Instructions for the task :: Render the data lines as a numbered list, starting at the line that contains "I want to click" and ending at the line that contains "figure-lips is located", with blank lines omitted. Leave the pictures out of the list.

(Stored data entries)

——

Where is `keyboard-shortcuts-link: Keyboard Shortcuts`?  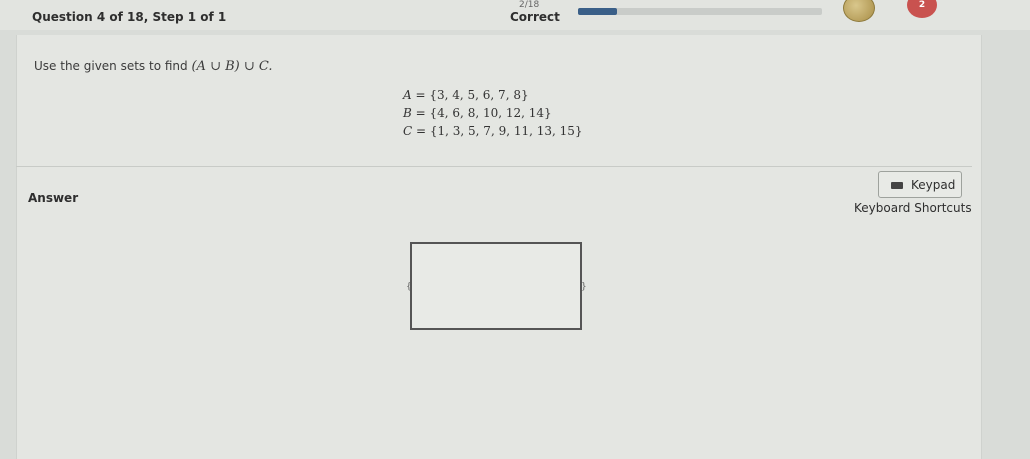 keyboard-shortcuts-link: Keyboard Shortcuts is located at coordinates (913, 208).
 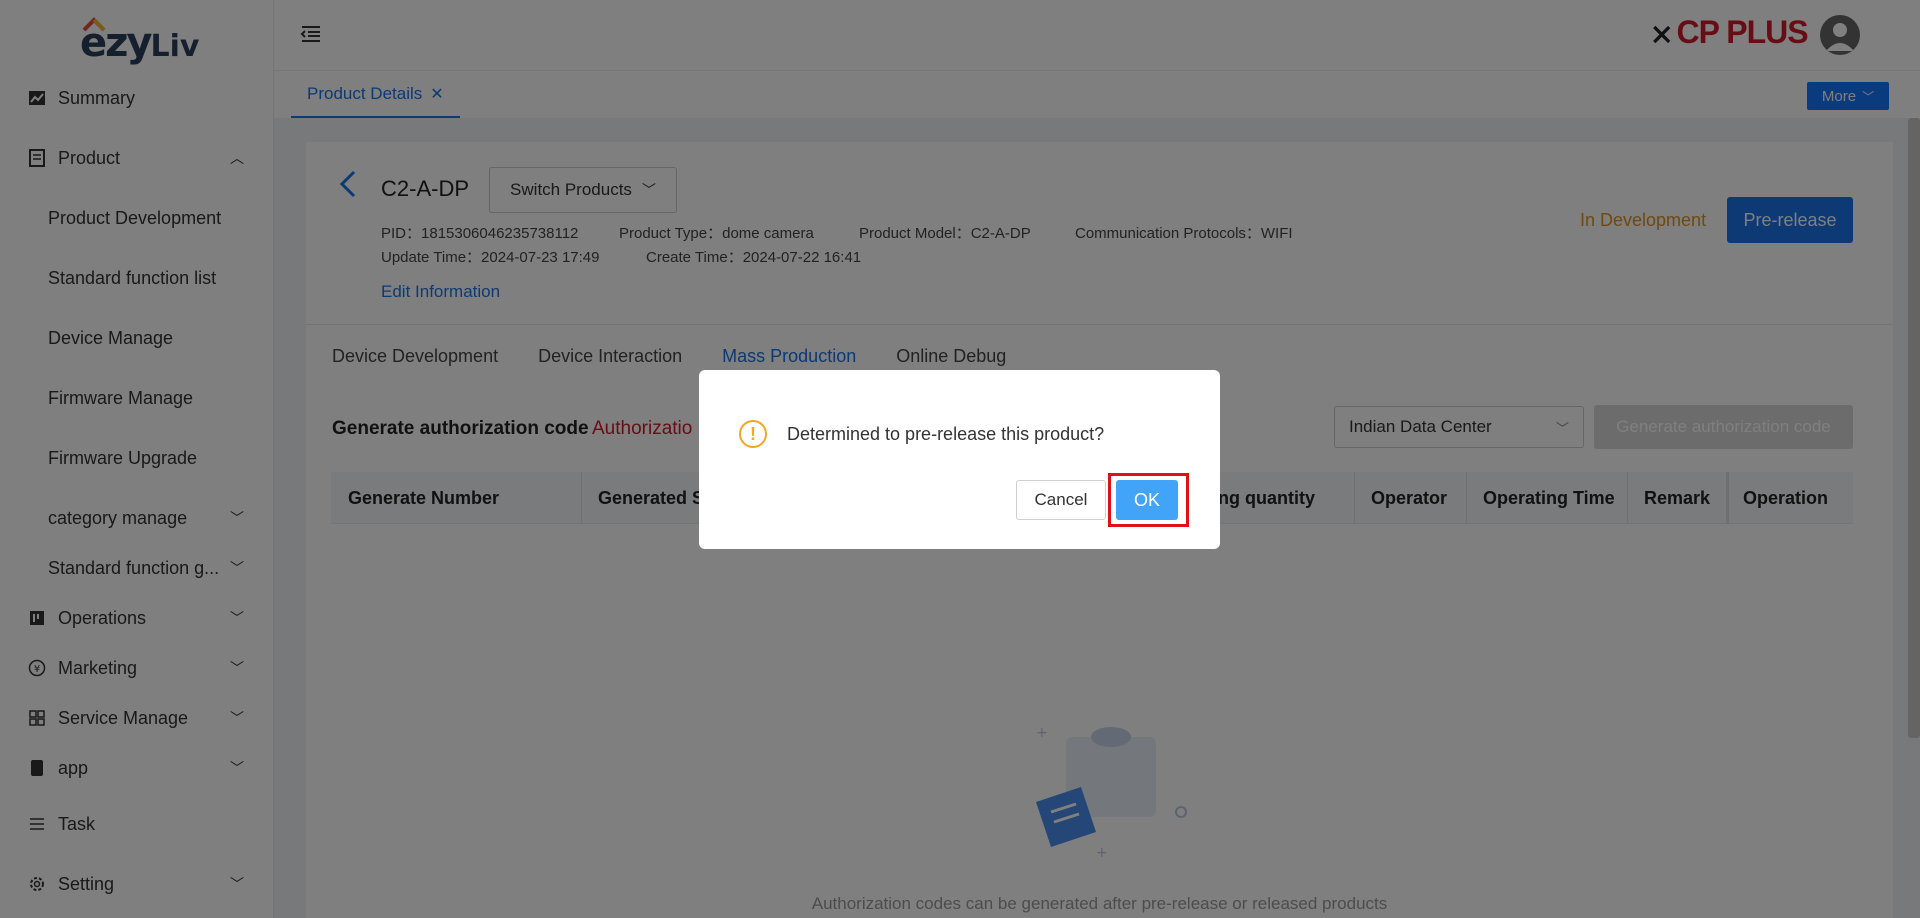 I want to click on warning-icon: !, so click(x=753, y=434).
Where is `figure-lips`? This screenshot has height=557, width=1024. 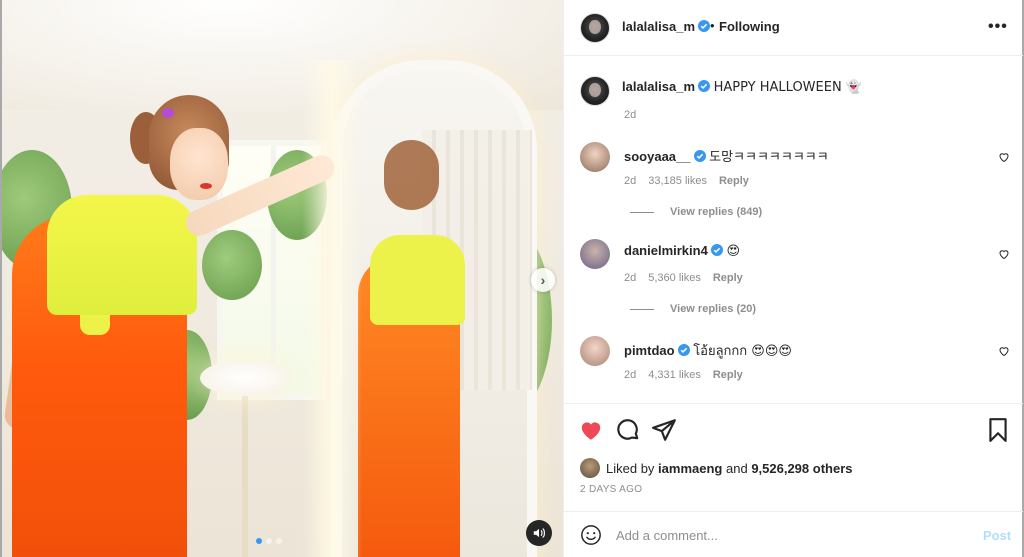
figure-lips is located at coordinates (206, 186).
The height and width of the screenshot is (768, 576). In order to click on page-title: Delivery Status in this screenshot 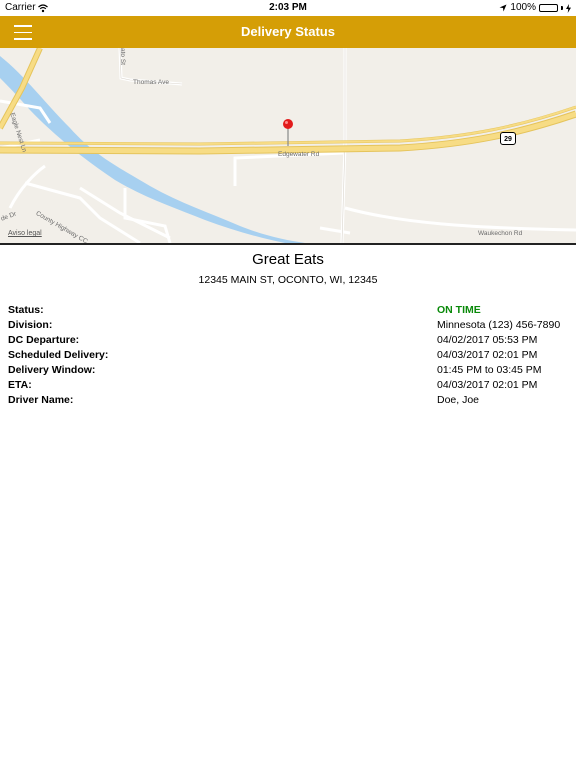, I will do `click(288, 32)`.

——

Response area ::
1.   I want to click on warning-icon: !, so click(x=753, y=434).
2. Where is `figure-lips`? This screenshot has height=557, width=1024. 
3. figure-lips is located at coordinates (206, 186).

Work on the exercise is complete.